_PROBLEM TO SOLVE:_
Each entry below should be printed exactly as given.

(Stored items)
= Beginning of Section =
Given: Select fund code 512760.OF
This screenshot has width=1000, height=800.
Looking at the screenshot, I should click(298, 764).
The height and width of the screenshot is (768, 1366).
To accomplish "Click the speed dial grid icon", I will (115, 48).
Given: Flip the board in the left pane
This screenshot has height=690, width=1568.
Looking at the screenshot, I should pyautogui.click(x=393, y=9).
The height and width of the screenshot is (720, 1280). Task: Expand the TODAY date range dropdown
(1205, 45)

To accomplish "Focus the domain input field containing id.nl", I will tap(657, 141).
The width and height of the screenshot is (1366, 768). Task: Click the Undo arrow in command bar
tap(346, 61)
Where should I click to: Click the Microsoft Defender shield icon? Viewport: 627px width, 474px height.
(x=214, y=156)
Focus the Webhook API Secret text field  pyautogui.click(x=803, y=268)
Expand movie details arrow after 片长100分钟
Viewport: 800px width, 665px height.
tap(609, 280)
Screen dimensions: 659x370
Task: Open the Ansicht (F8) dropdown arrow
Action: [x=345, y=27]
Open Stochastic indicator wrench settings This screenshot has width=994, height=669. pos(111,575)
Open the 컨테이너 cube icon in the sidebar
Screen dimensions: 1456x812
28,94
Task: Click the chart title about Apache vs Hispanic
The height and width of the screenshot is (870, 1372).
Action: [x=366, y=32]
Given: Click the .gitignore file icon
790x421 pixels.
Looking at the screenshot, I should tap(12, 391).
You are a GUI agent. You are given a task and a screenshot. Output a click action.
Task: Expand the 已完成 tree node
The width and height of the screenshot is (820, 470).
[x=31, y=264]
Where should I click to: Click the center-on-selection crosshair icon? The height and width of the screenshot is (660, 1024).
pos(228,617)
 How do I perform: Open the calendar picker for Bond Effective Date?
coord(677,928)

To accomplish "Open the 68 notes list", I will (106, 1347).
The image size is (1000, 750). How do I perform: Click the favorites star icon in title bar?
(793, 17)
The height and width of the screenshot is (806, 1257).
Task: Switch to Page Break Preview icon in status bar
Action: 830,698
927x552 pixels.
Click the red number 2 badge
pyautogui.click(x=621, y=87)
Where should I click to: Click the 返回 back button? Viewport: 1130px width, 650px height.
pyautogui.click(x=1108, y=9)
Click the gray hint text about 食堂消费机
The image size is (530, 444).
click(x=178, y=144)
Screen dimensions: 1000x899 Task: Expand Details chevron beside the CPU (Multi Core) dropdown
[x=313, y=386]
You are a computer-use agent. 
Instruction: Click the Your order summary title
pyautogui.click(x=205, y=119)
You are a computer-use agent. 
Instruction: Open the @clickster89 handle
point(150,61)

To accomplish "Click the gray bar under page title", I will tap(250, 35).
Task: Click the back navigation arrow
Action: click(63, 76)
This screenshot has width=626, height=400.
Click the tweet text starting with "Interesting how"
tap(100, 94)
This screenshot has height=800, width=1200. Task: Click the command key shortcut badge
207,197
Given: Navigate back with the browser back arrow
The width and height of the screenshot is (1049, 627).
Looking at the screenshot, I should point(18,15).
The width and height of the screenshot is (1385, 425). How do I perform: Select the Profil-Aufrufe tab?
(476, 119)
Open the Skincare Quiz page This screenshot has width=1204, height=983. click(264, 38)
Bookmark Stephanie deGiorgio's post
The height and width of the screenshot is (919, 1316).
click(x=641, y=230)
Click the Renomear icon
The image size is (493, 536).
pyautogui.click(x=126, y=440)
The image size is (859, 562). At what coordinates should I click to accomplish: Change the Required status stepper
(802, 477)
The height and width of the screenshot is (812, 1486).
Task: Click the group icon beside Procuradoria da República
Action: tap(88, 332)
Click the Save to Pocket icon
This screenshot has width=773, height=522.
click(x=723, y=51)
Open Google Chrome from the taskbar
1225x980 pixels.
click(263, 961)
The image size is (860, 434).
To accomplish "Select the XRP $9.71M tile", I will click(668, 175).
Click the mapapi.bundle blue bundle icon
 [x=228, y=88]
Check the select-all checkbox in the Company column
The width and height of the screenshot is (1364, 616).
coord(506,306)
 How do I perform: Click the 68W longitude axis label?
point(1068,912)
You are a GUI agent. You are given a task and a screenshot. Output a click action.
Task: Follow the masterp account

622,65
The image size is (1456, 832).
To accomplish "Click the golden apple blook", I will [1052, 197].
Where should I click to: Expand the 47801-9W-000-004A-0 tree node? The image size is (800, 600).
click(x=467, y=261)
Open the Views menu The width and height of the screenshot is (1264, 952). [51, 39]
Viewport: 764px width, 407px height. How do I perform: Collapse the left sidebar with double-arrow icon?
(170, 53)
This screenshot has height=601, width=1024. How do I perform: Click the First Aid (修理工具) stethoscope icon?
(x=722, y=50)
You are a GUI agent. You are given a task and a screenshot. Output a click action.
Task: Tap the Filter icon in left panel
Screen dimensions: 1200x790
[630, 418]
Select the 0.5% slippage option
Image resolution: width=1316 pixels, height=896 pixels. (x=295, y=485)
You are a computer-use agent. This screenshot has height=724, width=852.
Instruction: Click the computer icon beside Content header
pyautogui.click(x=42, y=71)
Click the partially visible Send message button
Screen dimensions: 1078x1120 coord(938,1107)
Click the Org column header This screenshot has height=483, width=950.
= End of Section =
_YOUR RESPONSE:_
Given: Select fund code 512760.OF
This screenshot has width=1000, height=800.
Looking at the screenshot, I should click(298, 764).
The height and width of the screenshot is (768, 1366).
To accomplish "Click the speed dial grid icon", I will (115, 48).
Given: Flip the board in the left pane
This screenshot has height=690, width=1568.
Looking at the screenshot, I should pyautogui.click(x=393, y=9).
The height and width of the screenshot is (720, 1280). Task: Expand the TODAY date range dropdown
(1205, 45)

To accomplish "Focus the domain input field containing id.nl", I will tap(657, 141).
The width and height of the screenshot is (1366, 768). Task: Click the Undo arrow in command bar
tap(346, 61)
Where should I click to: Click the Microsoft Defender shield icon? Viewport: 627px width, 474px height.
(x=214, y=156)
Focus the Webhook API Secret text field  pyautogui.click(x=803, y=268)
Expand movie details arrow after 片长100分钟
Viewport: 800px width, 665px height.
tap(609, 280)
Screen dimensions: 659x370
Task: Open the Ansicht (F8) dropdown arrow
Action: [x=345, y=27]
Open Stochastic indicator wrench settings This screenshot has width=994, height=669. pos(111,575)
Open the 컨테이너 cube icon in the sidebar
Screen dimensions: 1456x812
28,94
Task: Click the chart title about Apache vs Hispanic
The height and width of the screenshot is (870, 1372).
Action: [x=366, y=32]
Given: Click the .gitignore file icon
790x421 pixels.
Looking at the screenshot, I should tap(12, 391).
You are a GUI agent. You are given a task and a screenshot. Output a click action.
Task: Expand the 已完成 tree node
The width and height of the screenshot is (820, 470).
[x=31, y=264]
Where should I click to: Click the center-on-selection crosshair icon? The height and width of the screenshot is (660, 1024).
pos(228,617)
 How do I perform: Open the calendar picker for Bond Effective Date?
coord(677,928)

To accomplish "Open the 68 notes list", I will (106, 1347).
The image size is (1000, 750). How do I perform: Click the favorites star icon in title bar?
(793, 17)
The height and width of the screenshot is (806, 1257).
Task: Switch to Page Break Preview icon in status bar
Action: 830,698
927x552 pixels.
Click the red number 2 badge
pyautogui.click(x=621, y=87)
Where should I click to: Click the 返回 back button? Viewport: 1130px width, 650px height.
pyautogui.click(x=1108, y=9)
Click the gray hint text about 食堂消费机
The image size is (530, 444).
click(x=178, y=144)
Screen dimensions: 1000x899 Task: Expand Details chevron beside the CPU (Multi Core) dropdown
[x=313, y=386]
You are a computer-use agent. 
Instruction: Click the Your order summary title
pyautogui.click(x=205, y=119)
You are a computer-use agent. 
Instruction: Open the @clickster89 handle
point(150,61)

To accomplish "Click the gray bar under page title", I will tap(250, 35).
Task: Click the back navigation arrow
Action: click(63, 76)
This screenshot has width=626, height=400.
Click the tweet text starting with "Interesting how"
tap(100, 94)
This screenshot has height=800, width=1200. Task: Click the command key shortcut badge
207,197
Given: Navigate back with the browser back arrow
The width and height of the screenshot is (1049, 627).
Looking at the screenshot, I should point(18,15).
The width and height of the screenshot is (1385, 425). How do I perform: Select the Profil-Aufrufe tab?
(476, 119)
Open the Skincare Quiz page This screenshot has width=1204, height=983. click(264, 38)
Bookmark Stephanie deGiorgio's post
The height and width of the screenshot is (919, 1316).
click(x=641, y=230)
Click the Renomear icon
The image size is (493, 536).
pyautogui.click(x=126, y=440)
The image size is (859, 562). At what coordinates should I click to accomplish: Change the Required status stepper
(802, 477)
The height and width of the screenshot is (812, 1486).
Task: Click the group icon beside Procuradoria da República
Action: tap(88, 332)
Click the Save to Pocket icon
This screenshot has width=773, height=522.
click(x=723, y=51)
Open Google Chrome from the taskbar
1225x980 pixels.
click(263, 961)
The image size is (860, 434).
To accomplish "Select the XRP $9.71M tile", I will click(668, 175).
Click the mapapi.bundle blue bundle icon
 [x=228, y=88]
Check the select-all checkbox in the Company column
The width and height of the screenshot is (1364, 616).
coord(506,306)
 How do I perform: Click the 68W longitude axis label?
point(1068,912)
You are a GUI agent. You are given a task and a screenshot. Output a click action.
Task: Follow the masterp account

622,65
The image size is (1456, 832).
To accomplish "Click the golden apple blook", I will [1052, 197].
Where should I click to: Expand the 47801-9W-000-004A-0 tree node? The image size is (800, 600).
click(x=467, y=261)
Open the Views menu The width and height of the screenshot is (1264, 952). [51, 39]
Viewport: 764px width, 407px height. How do I perform: Collapse the left sidebar with double-arrow icon?
(170, 53)
This screenshot has height=601, width=1024. How do I perform: Click the First Aid (修理工具) stethoscope icon?
(x=722, y=50)
You are a GUI agent. You are given a task and a screenshot. Output a click action.
Task: Tap the Filter icon in left panel
Screen dimensions: 1200x790
[630, 418]
Select the 0.5% slippage option
Image resolution: width=1316 pixels, height=896 pixels. (x=295, y=485)
You are a computer-use agent. This screenshot has height=724, width=852.
Instruction: Click the computer icon beside Content header
pyautogui.click(x=42, y=71)
Click the partially visible Send message button
Screen dimensions: 1078x1120 coord(938,1107)
Click the Org column header This screenshot has height=483, width=950.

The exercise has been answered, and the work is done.